> **TASK BRIEF**
Repeat all entries exactly.

☆ ☆ ☆ ☆

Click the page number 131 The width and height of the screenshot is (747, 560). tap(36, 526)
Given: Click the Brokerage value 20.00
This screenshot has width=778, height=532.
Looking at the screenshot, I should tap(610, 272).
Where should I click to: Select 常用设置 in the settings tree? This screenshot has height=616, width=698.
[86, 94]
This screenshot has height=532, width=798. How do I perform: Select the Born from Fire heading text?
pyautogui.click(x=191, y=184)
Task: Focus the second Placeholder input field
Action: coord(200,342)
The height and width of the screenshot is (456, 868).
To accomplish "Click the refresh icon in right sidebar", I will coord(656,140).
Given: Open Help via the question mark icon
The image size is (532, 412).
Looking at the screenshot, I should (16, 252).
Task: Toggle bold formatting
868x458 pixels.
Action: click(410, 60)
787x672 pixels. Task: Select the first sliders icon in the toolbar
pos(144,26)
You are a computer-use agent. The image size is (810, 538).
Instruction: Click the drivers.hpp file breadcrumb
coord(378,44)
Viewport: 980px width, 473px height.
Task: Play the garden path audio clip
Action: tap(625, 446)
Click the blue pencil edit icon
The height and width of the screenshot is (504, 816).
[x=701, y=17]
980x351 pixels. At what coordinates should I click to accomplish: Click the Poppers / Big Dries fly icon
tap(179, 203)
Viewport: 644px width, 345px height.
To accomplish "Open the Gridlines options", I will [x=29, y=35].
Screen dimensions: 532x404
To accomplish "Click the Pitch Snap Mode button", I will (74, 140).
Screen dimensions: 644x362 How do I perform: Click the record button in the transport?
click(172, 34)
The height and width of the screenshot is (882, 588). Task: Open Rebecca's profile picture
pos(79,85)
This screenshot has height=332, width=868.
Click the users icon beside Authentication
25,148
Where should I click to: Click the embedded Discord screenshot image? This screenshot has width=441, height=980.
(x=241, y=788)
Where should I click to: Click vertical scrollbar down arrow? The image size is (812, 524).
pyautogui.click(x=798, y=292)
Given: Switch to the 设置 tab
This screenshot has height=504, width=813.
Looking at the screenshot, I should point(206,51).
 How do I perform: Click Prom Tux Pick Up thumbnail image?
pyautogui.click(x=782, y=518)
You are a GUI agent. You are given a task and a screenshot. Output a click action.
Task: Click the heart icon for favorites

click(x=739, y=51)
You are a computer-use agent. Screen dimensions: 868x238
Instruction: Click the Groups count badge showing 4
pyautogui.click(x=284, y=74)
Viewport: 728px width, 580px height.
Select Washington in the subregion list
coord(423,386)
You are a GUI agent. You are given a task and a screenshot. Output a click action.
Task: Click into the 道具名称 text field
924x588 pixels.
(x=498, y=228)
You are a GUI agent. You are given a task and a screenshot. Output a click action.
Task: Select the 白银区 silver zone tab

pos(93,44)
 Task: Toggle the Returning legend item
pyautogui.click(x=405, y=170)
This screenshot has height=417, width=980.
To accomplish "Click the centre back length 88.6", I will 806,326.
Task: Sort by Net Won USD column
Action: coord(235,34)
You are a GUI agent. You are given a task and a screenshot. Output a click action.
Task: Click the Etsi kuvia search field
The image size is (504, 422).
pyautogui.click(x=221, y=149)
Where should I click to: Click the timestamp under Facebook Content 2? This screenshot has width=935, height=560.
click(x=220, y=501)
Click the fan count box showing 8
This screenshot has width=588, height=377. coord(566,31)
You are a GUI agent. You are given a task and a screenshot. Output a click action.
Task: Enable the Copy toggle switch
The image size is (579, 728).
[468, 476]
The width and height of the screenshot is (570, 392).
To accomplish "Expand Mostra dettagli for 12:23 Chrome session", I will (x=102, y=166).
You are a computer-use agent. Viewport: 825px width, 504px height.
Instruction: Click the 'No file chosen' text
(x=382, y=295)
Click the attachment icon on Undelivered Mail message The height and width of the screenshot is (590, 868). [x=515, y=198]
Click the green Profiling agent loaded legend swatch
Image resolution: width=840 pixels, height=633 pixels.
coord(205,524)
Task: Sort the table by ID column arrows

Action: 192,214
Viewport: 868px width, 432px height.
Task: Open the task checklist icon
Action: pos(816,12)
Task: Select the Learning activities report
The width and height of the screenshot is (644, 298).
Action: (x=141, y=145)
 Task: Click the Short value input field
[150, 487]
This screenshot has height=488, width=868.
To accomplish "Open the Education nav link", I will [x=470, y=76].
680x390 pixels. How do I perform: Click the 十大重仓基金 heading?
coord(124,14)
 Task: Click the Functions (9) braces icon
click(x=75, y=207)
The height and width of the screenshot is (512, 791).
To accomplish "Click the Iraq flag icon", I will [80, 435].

☆ ☆ ☆ ☆

> **FINISHED EXERCISE**
Click the page number 131 The width and height of the screenshot is (747, 560). tap(36, 526)
Given: Click the Brokerage value 20.00
This screenshot has width=778, height=532.
Looking at the screenshot, I should tap(610, 272).
Where should I click to: Select 常用设置 in the settings tree? This screenshot has height=616, width=698.
[86, 94]
This screenshot has height=532, width=798. How do I perform: Select the Born from Fire heading text?
pyautogui.click(x=191, y=184)
Task: Focus the second Placeholder input field
Action: coord(200,342)
The height and width of the screenshot is (456, 868).
To accomplish "Click the refresh icon in right sidebar", I will coord(656,140).
Given: Open Help via the question mark icon
The image size is (532, 412).
Looking at the screenshot, I should (16, 252).
Task: Toggle bold formatting
868x458 pixels.
Action: click(410, 60)
787x672 pixels. Task: Select the first sliders icon in the toolbar
pos(144,26)
You are a computer-use agent. The image size is (810, 538).
Instruction: Click the drivers.hpp file breadcrumb
coord(378,44)
Viewport: 980px width, 473px height.
Task: Play the garden path audio clip
Action: tap(625, 446)
Click the blue pencil edit icon
The height and width of the screenshot is (504, 816).
[x=701, y=17]
980x351 pixels. At what coordinates should I click to accomplish: Click the Poppers / Big Dries fly icon
tap(179, 203)
Viewport: 644px width, 345px height.
To accomplish "Open the Gridlines options", I will [x=29, y=35].
Screen dimensions: 532x404
To accomplish "Click the Pitch Snap Mode button", I will (74, 140).
Screen dimensions: 644x362 How do I perform: Click the record button in the transport?
click(172, 34)
The height and width of the screenshot is (882, 588). Task: Open Rebecca's profile picture
pos(79,85)
This screenshot has height=332, width=868.
Click the users icon beside Authentication
25,148
Where should I click to: Click the embedded Discord screenshot image? This screenshot has width=441, height=980.
(x=241, y=788)
Where should I click to: Click vertical scrollbar down arrow? The image size is (812, 524).
pyautogui.click(x=798, y=292)
Given: Switch to the 设置 tab
This screenshot has height=504, width=813.
Looking at the screenshot, I should point(206,51).
 How do I perform: Click Prom Tux Pick Up thumbnail image?
pyautogui.click(x=782, y=518)
You are a GUI agent. You are given a task and a screenshot. Output a click action.
Task: Click the heart icon for favorites

click(x=739, y=51)
You are a computer-use agent. Screen dimensions: 868x238
Instruction: Click the Groups count badge showing 4
pyautogui.click(x=284, y=74)
Viewport: 728px width, 580px height.
Select Washington in the subregion list
coord(423,386)
You are a GUI agent. You are given a task and a screenshot. Output a click action.
Task: Click into the 道具名称 text field
924x588 pixels.
(x=498, y=228)
You are a GUI agent. You are given a task and a screenshot. Output a click action.
Task: Select the 白银区 silver zone tab

pos(93,44)
 Task: Toggle the Returning legend item
pyautogui.click(x=405, y=170)
This screenshot has height=417, width=980.
To accomplish "Click the centre back length 88.6", I will 806,326.
Task: Sort by Net Won USD column
Action: coord(235,34)
You are a GUI agent. You are given a task and a screenshot. Output a click action.
Task: Click the Etsi kuvia search field
The image size is (504, 422).
pyautogui.click(x=221, y=149)
Where should I click to: Click the timestamp under Facebook Content 2? This screenshot has width=935, height=560.
click(x=220, y=501)
Click the fan count box showing 8
This screenshot has width=588, height=377. coord(566,31)
You are a GUI agent. You are given a task and a screenshot. Output a click action.
Task: Enable the Copy toggle switch
The image size is (579, 728).
[468, 476]
The width and height of the screenshot is (570, 392).
To accomplish "Expand Mostra dettagli for 12:23 Chrome session", I will (x=102, y=166).
You are a computer-use agent. Viewport: 825px width, 504px height.
Instruction: Click the 'No file chosen' text
(x=382, y=295)
Click the attachment icon on Undelivered Mail message The height and width of the screenshot is (590, 868). [x=515, y=198]
Click the green Profiling agent loaded legend swatch
Image resolution: width=840 pixels, height=633 pixels.
coord(205,524)
Task: Sort the table by ID column arrows

Action: 192,214
Viewport: 868px width, 432px height.
Task: Open the task checklist icon
Action: pos(816,12)
Task: Select the Learning activities report
The width and height of the screenshot is (644, 298).
Action: (x=141, y=145)
 Task: Click the Short value input field
[150, 487]
This screenshot has height=488, width=868.
To accomplish "Open the Education nav link", I will [x=470, y=76].
680x390 pixels. How do I perform: Click the 十大重仓基金 heading?
coord(124,14)
 Task: Click the Functions (9) braces icon
click(x=75, y=207)
The height and width of the screenshot is (512, 791).
To accomplish "Click the Iraq flag icon", I will [80, 435].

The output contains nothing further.